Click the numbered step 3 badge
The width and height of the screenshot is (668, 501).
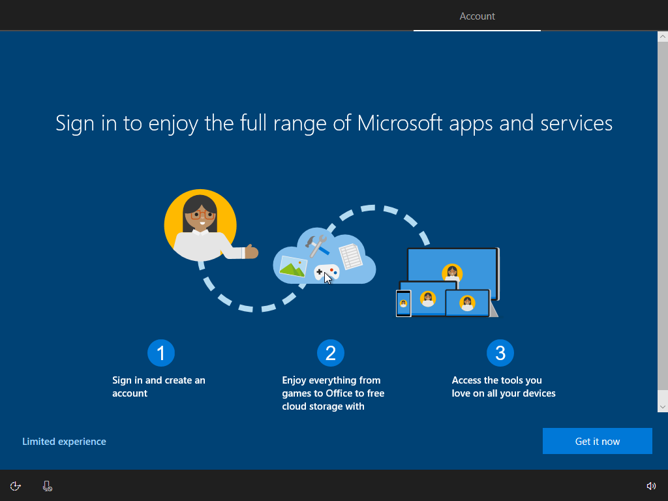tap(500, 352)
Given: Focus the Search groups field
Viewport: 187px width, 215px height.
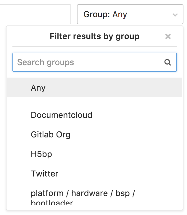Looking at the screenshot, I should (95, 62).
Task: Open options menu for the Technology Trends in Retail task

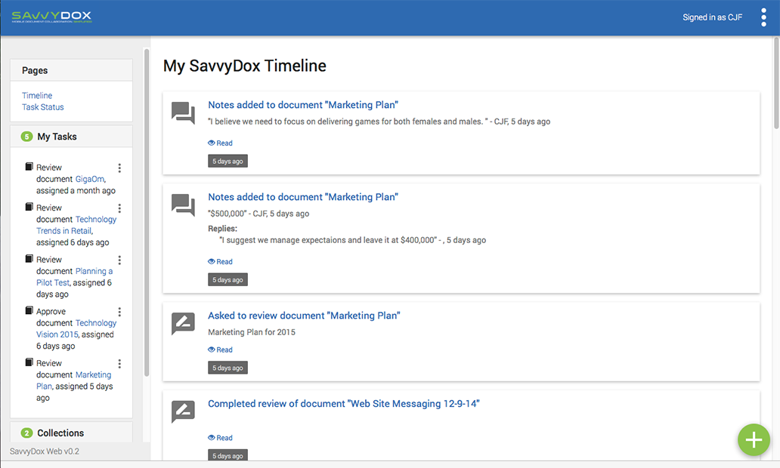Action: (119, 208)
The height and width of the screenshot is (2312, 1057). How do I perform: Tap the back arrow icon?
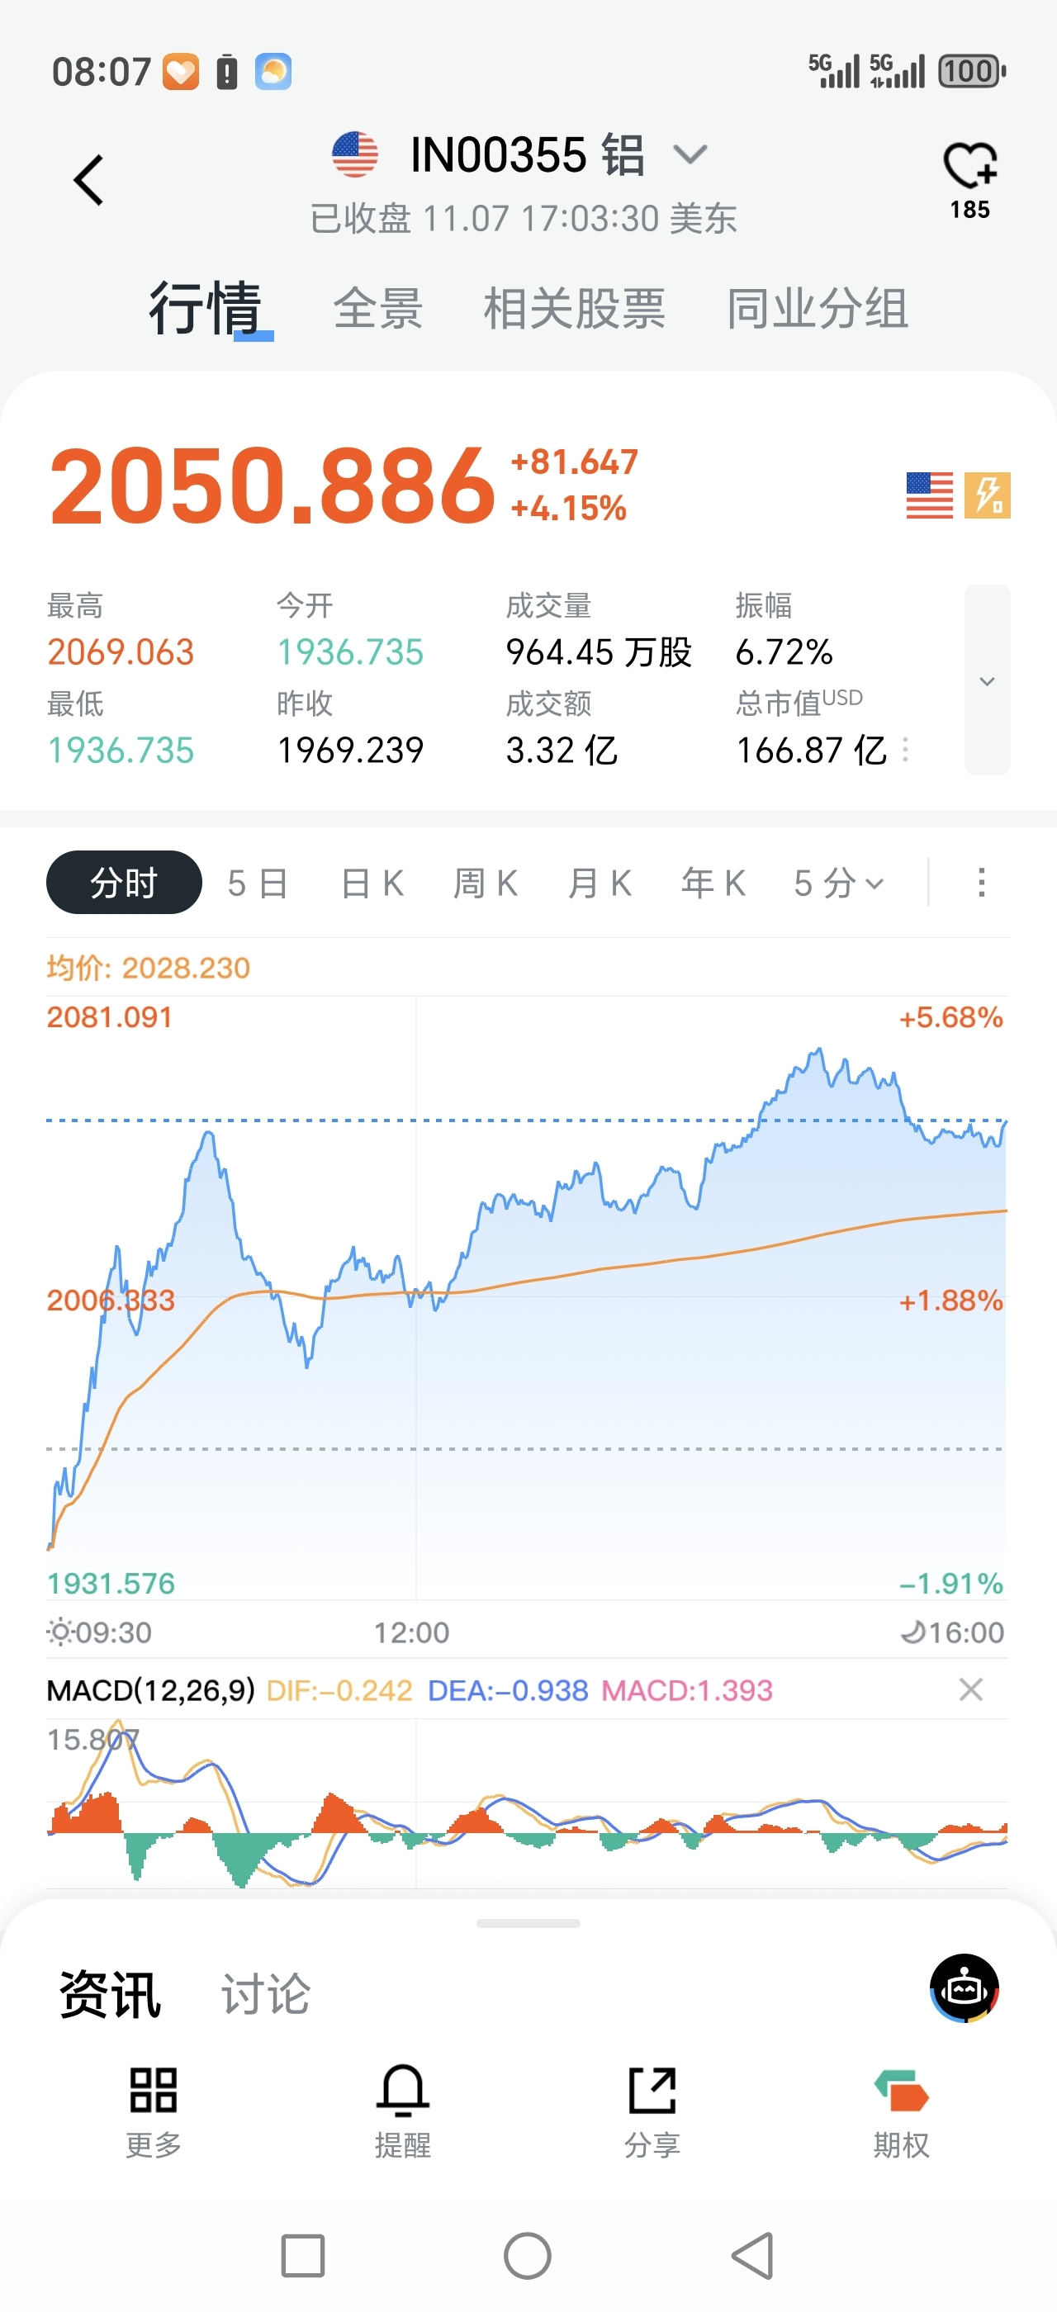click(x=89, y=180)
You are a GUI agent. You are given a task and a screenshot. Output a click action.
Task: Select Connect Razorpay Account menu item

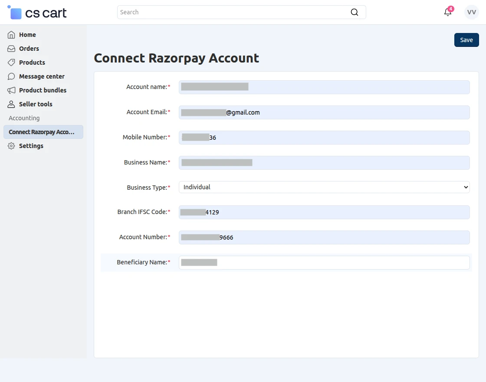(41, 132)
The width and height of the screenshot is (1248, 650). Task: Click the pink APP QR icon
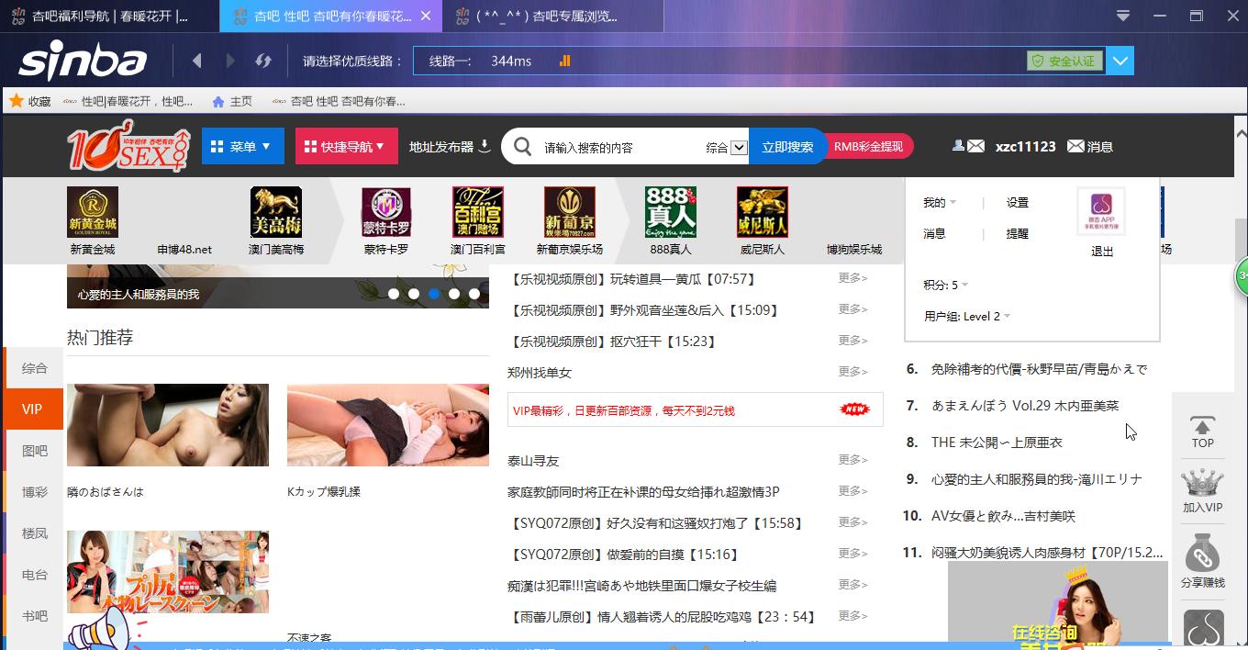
◇ ◇ ◇ ◇
◆ **TASK REQUIREMENTS**
Copy exactly, and only, the lines running from the one containing "You are a GUI" through the final line of the data, and omit the pictures.

◆ **ANSWER AREA**
You are a GUI agent. You are given a task and a screenshot. Output a click action.
Task: Select Connect Razorpay Account menu item

(41, 132)
The width and height of the screenshot is (1248, 650). Task: Click the pink APP QR icon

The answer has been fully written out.